Observations: DACA recipients shouldn’t be given a free pass


The Magnet Tribune: Creative Commons

Citizens protest the Trump administration’s decision to end the DACA program.

Aryanna Rodriguez, Observations Columnist

In June of 2012 President Barack Obama and his administration passed an executive order, called the Deferred Action for Childhood Arrivals, also known as DACA, that gave undocumented children temporary permission to live, study, and work legally in the United States. Current President Donald Trump’s Administration recently ended DACA and gave Congress six months to create an alternative plan for the thousands of undocumented people who are part of the program. However, there has been much discussion by people throughout the country on whether passing legislation protecting these undocumented people should be enacted.

I do not believe that Congress should pass legislation that would allow these undocumented immigrants, who were brought to the United States as children, to remain in the United States. One reason would be because President Obama did not have the constitutional power to do what DACA does.

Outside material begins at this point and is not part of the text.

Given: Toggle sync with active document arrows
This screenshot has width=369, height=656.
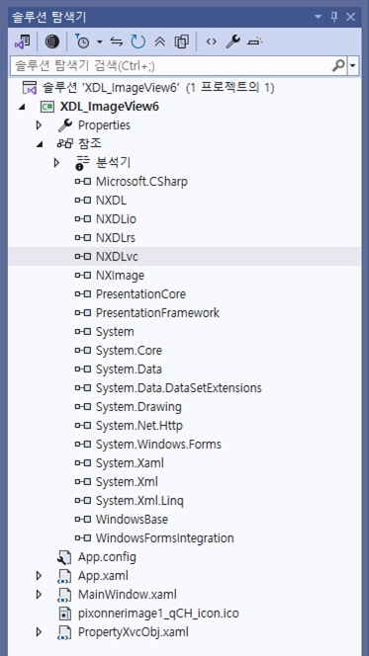Looking at the screenshot, I should pyautogui.click(x=117, y=41).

The United States is famous for being the land of opportunity, prosperity, and diversity; therefore, it is understandable that most of these children are here wanting to live the American dream, but I don’t think it’s fair to all the other people who had to wait years to get their residency. The process to obtain residency can take many years. There are many individuals who were immigrants for years living in the United States with a green card while in the process. Many individuals who were not eligible for DACA are currently trying to get their residency.

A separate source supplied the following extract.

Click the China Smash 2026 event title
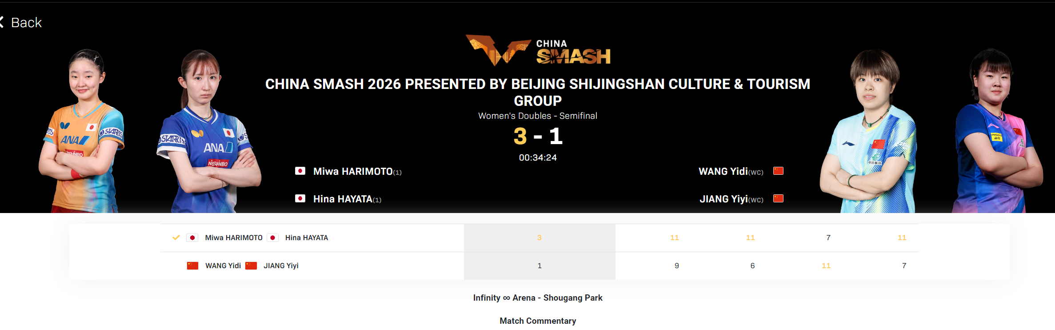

Many children and young adults who were eligible for DACA are now concerned with how it could end. There are many who claim they don’t even have family in Mexico and they don’t know what they will do if they get deported. Many also say it’s unfair to them because if DACA ends badly they will get deported in the middle of their studies here or even in the middle of their careers.

I am not against children in the living in the U.S. and living the American dream, but I do believe they should be doing it the right and fair way. I believe immigrants have the right to live the American dream as much a U.S. citizens; however, I don’t agree with the fact that adults bring children into the U.S. under the impression that they will get a free pass.

The Trump Administration has left the issue up to Congress so it can be debated and so a decision can be made. The issue is now in Congress’s hands and the Administration is hoping Congress does not only what is best for DACA recipients but what is best for all the other people as well.